A consensus is a general agreement on value. When you have only two parties, it can be pretty straightforward:
Bob: What should we eat?
Sam: How about pizza?
Bob: I had pizza for lunch; how about tacos instead?
Sam: Sounds good!
Bob and Sam have agreed on a value that was suggested by one of them, and they will now take action based on that value. But imagine if we added ten or twenty people; finding consensus would be a lot more difficult. As the number of parties involved in a decision increases, the complexity does too.
Consensus works similarly in computer systems. In distributed systems, a set of nodes (primarily computers) work together to achieve some common goal such as processing a large computation. This requires a lot of coordination and understanding of roles in relation to the overall system.
Nodes may crash or malfunction, and they can get hacked and become unreliable. It’s much harder to achieve consensus in a distributed system when there are faulty nodes.
There are two types of failure modes in distributed systems: crash failures and Byzantine failures. Crash failures are common; they are the result of a node abruptly crashing. Byzantine failures are more complicated because there are no restrictions and no assumptions about the kind of behavior a node can have (e.g., a node posing as an honest actor can generate arbitrary data).
The Byzantine Generals Problem
In 1982, two Microsoft researchers proposed a perplexing thought experiment called the Byzantine Generals Problem. Here’s a summary:
- A group of generals are all in different locations and can only communicate by messenger, one message at a time.
- To successfully attack or retreat, the generals must all coordinate and perform the same action. If they all attack, they will be fine; if they all retreat, they will be fine. But if some generals attack while others retreat, that will bring a bad result.

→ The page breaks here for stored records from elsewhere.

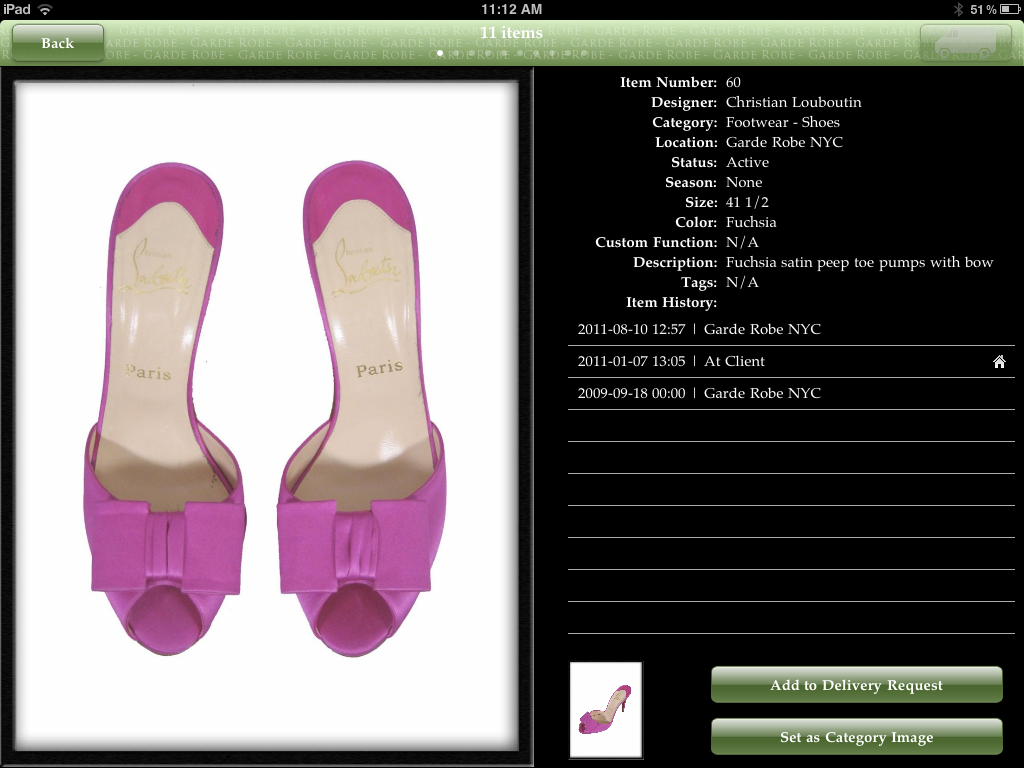
Task: Tap the large fuchsia shoes photo
Action: [x=266, y=410]
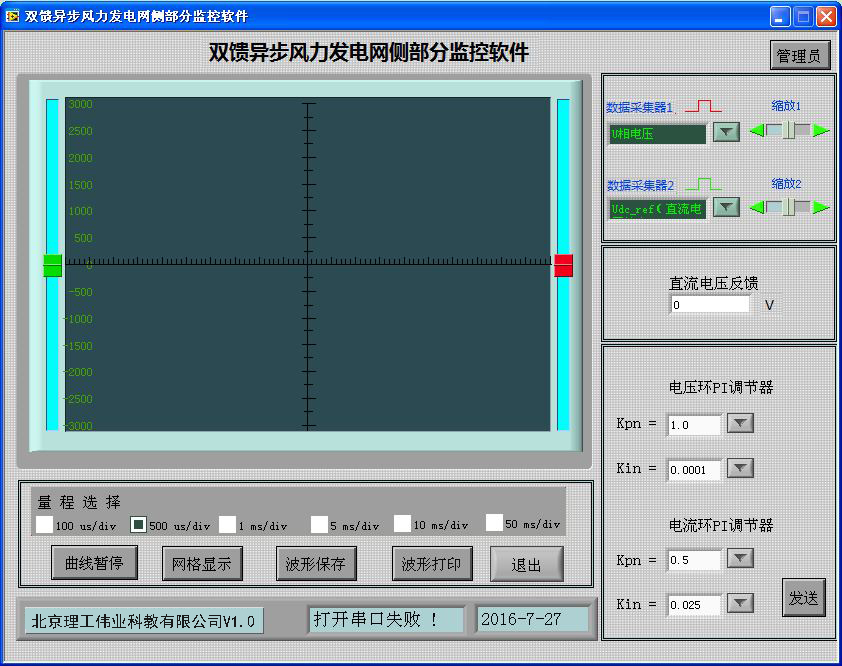Toggle the 500 us/div range checkbox
This screenshot has height=666, width=842.
(x=139, y=523)
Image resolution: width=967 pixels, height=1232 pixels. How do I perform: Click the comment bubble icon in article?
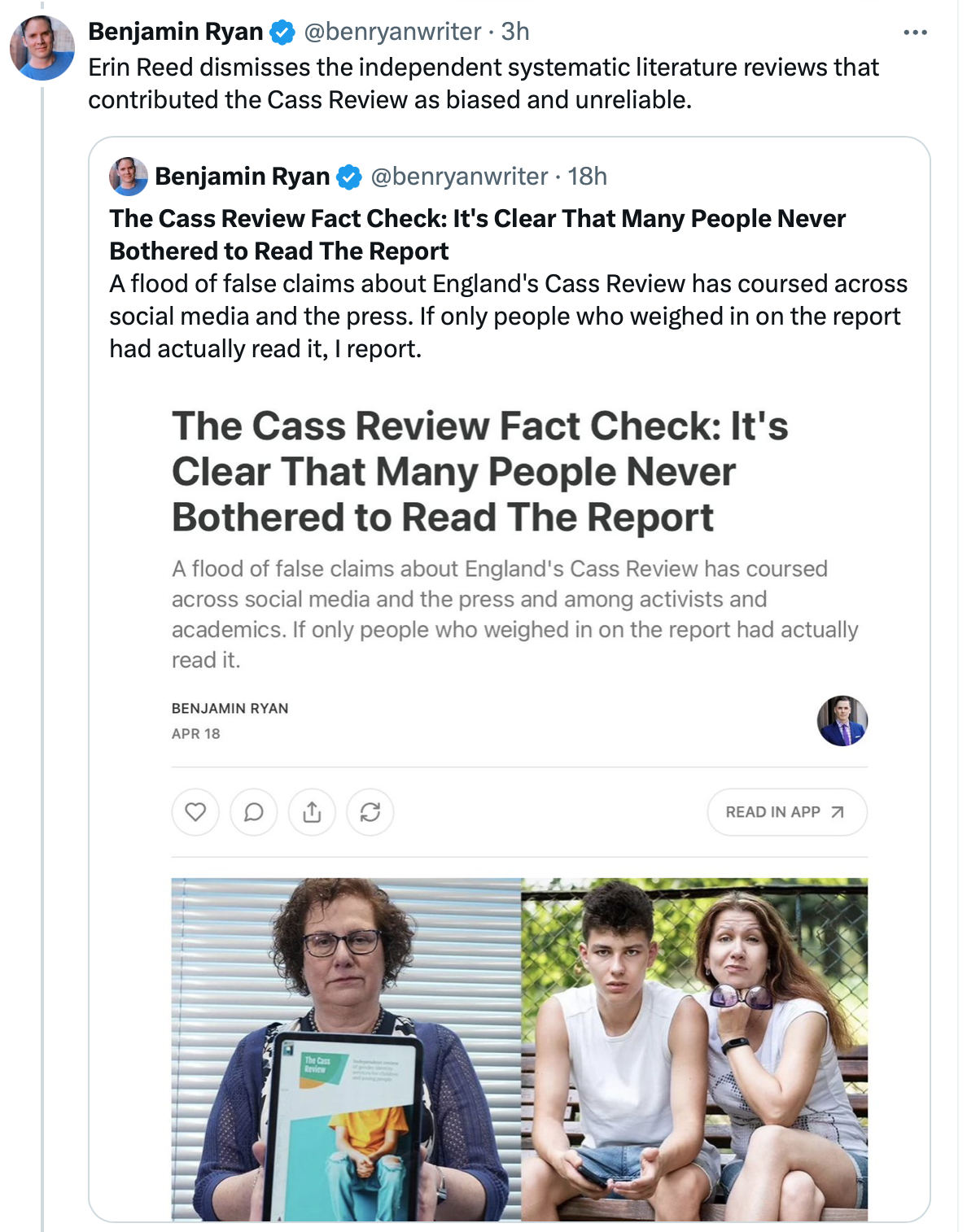coord(254,812)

- The twist is that some generals are disloyal and will try to deceive the others.
In this situation, the generals represent the nodes of a network; they must reach a consensus regarding the current state of the system. The Byzantine Generals Problem theorizes that the fundamental question regarding decentralized networks is how to ensure agreement among nodes when some of the nodes are likely to fail or act dishonestly.
To be reliable, a computing environment has to be designed in a way that solves this problem. At least two thirds of the nodes in the network must be honest. If a system can resist up to one third of the nodes failing or acting maliciously, it has what’s known as Byzantine Fault Tolerance (BFT). It’s secure.
(Systems that require BFT are used in industries like aeronautics and nuclear power. BFT is a viable solution for systems whose actions depend on many sensors’ results.)
How Does a Blockchain Fail?
If more than half of the nodes in a system act maliciously, the system is subject to a 51% attack. These are problematic because whoever controls the hash rate controls the blockchain’s operation. It’s essentially a mining monopoly.
Bad actors can intentionally exclude or modify the ordering of transactions and reverse previous transactions leading to “Double Spending.” Furthermore, 51% attacks are transient events, meaning that it’s impossible to detect them afterward; they must be observed at the time of the attack.
Once a blockchain grows large enough, the likelihood of a single person or group controlling the majority of the network’s hash rate drops drastically.
As Bitcoin rose in price and popularity, more miners joined the network, causing more competition for the block rewards. This competition added security to the system by incentivizing miners to act honestly. There’s no incentive to invest large amounts of resources in acting maliciously if you won’t be receiving the block reward.
Most traditional distributed computing systems have centralized configuration databases or authorities that can help fix Byzantine failures when they occur.
By definition, blockchain networks do not have a central governing body to validate and verify each transaction, yet transactions are carried out successfully; how is that possible?
Consensus protocols are arguably the most critical core aspect of any blockchain network. Whenever a new transaction gets broadcasted to the network, nodes decide to either include that transaction in their copy of their ledger or ignore it. When the majority of the nodes decide on a single state, a consensus is achieved.
Therefore, in a distributed computing system, consensus algorithms obtain accuracy in the blockchain network and create trust between unknown participants.
The most common consensus protocols used in blockchain networks are proof of work (PoW), proof of stake (PoS), and proof of authority (PoA). While there are big differences, they all have some property of BFT.
By applying BFT, we can design systems that are not controlled by a single authority and do not rely on trusting certain parties — effectively creating trust in a trustless environment.
Why it Matters
For end users working with a well-designed blockchain, Byzantine faults and the details of BFT won’t matter. But if (like me) you want to apply blockchain technology in areas beyond digital currency, it’s imperative that you understand BFT.
BFT is a crucial part of effective blockchains, and there are many ways to implement it. The approach you choose requires careful consideration of the nature and priorities of the community that will be using the blockchain. The solutions to BFT that have made systems like Bitcoin possible may not work well in blockchain applications of the future.